You know what they say about "assuming" things, [MENTION=36789]champagne[/MENTION]


----------



## wokka (Aug 3, 2014)

Lawra said:


> Outdoor aviary


 Heating requirements in Mackay would be far less than those required for Brisbane.

Globes and panels are generally inefficient methods of supplying heat as the heat has to travel through the air to reach the animal which is far less efficient than the heat souce being closer to the animal.
As an example if you warm yourself using a room heater , you will probably need around 1000 watts; but wrap yourself in an electric banket then 50 watts is heaps, because you are not wasting energy heating the air.
You are using 100 watts to heat the air and the snake. A 15 watt matt should provide sufficient heat if the snake can diectly touch the heat bank.
Are you using thermostats or timers? Generally snakes dont need heat 24/7 depending upon ages.
A $160 increase for the quarter of electricity equates to about 500Kw @30cent/KW = say 5KW a day. If you run you globes 24/7 a 100 watt globe uses 2.4KW a day so the globes could be the reason.


----------



## imported_Varanus (Aug 3, 2014)

I'm a recent rack/ tub system/ heat cord convert, after years of heat lamps and other devices. My bills have dropped dramatically, despite a cold winter and more snakes. Plastic tubs from Vision in melamine racks (retain heat really well) on 20W heat cord...that simple!


----------



## mikey_mike (Aug 3, 2014)

Insulating the walls of enclosures makes a big difference. Throwing a blanket over the enclosures at night will help. Keeping them all together would help.


----------



## champagne (Aug 3, 2014)

Something similar to what they say to people that regurgitate information off google with no idea what they are talking about...


Still waiting for the photos of the new smaller microchips that when put under the skin can't be seen or removed easily [MENTION=37955]Lawra[/MENTION]


----------



## Snowman (Aug 3, 2014)

Keeping pythons is expensive. Not a lot you can do about that. Maybe a second job?
A very popular heating method in WA is the heat pipe. It was invented by a bloke by the name of Matt Harris. You put a 13w microclimate heat mat into a 100mm PVC pipe. The air flow stops the mat from malfunctioning like when they they are sandwiched and burn. It creates a basking spot of 33-37 degrees. The pipe is usually covered in fake grass so the python has more grip. 
You won't get much lower than 13w per enclosure. And if it works in the cool climates of Perth it will work in most places in Australia. People have been running them 24/7 for several years in WA. No heat mat malfunction and no burns. It's imperative to only use the microclimate ones.


----------



## marcus0002 (Aug 3, 2014)

Snowman said:


> Keeping pythons is expensive. Not a lot you can do about that. Maybe a second job?
> A very popular heating method in WA is the heat pipe. It was invented by a bloke by the name of Matt Harris. You put a 13w microclimate heat mat into a 100mm PVC pipe. The air flow stops the mat from malfunctioning like when they they are sandwiched and burn. It creates a basking spot of 33-37 degrees. The pipe is usually covered in fake grass so the python has more grip.
> You won't get much lower than 13w per enclosure. And if it works in the cool climates of Perth it will work in most places in Australia. People have been running them 24/7 for several years in WA. No heat mat malfunction and no burns. It's imperative to only use the microclimate ones.

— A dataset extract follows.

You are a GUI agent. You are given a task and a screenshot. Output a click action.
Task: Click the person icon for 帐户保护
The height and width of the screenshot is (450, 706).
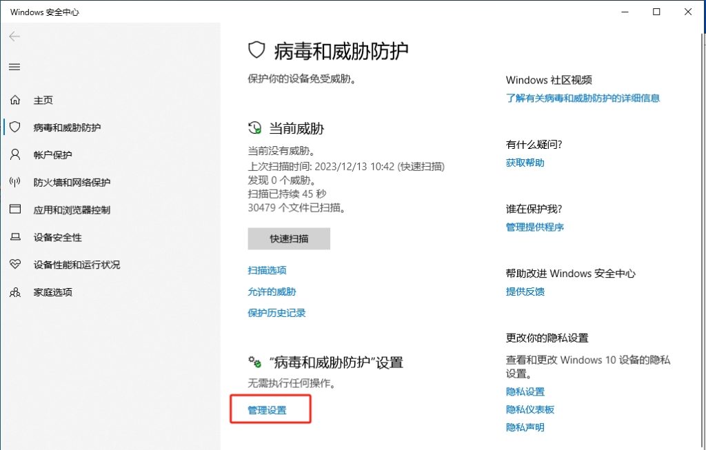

Mate that sounds awesome. Do you have a link to any photos etc? Why only microclimate? as opposed to urs or reptile one?
yea I did get a second job. Flying out to perth week after next to go up into the pilbara for a mine shutdown, second one I have done.




> Heating requirements in Mackay would be far less than those required for Brisbane.
> 
> Globes and panels are generally inefficient methods of supplying heat as the heat has to travel through the air to reach the animal which is far less efficient than the heat souce being closer to the animal.
> As an example if you warm yourself using a room heater , you will probably need around 1000 watts; but wrap yourself in an electric banket then 50 watts is heaps, because you are not wasting energy heating the air.
> ...



Yea mate they are all on thermostats. Also all of the enclosures except the melamine ones with the baby's in them are on timers. They are on 8 am to 8 pm.


----------



## Cockney_Red (Aug 3, 2014)

Snowman said:


> Keeping pythons is expensive. Not a lot you can do about that. Maybe a second job?
> A very popular heating method in WA is the heat pipe. It was invented by a bloke by the name of Matt Harris. You put a 13w microclimate heat mat into a 100mm PVC pipe. The air flow stops the mat from malfunctioning like when they they are sandwiched and burn. It creates a basking spot of 33-37 degrees. The pipe is usually covered in fake grass so the python has more grip.
> You won't get much lower than 13w per enclosure. And if it works in the cool climates of Perth it will work in most places in Australia. People have been running them 24/7 for several years in WA. No heat mat malfunction and no burns. It's imperative to only use the microclimate ones.



Do like that Idea Snowy........


----------



## Snowman (Aug 3, 2014)

Cockney_Red said:


> Do like that Idea Snowy........


Yeah they guy who invented it is a genious! And one of Perths best python breeders.


----------



## notechistiger (Aug 3, 2014)

Those look amazing, Snowman. Very clever idea!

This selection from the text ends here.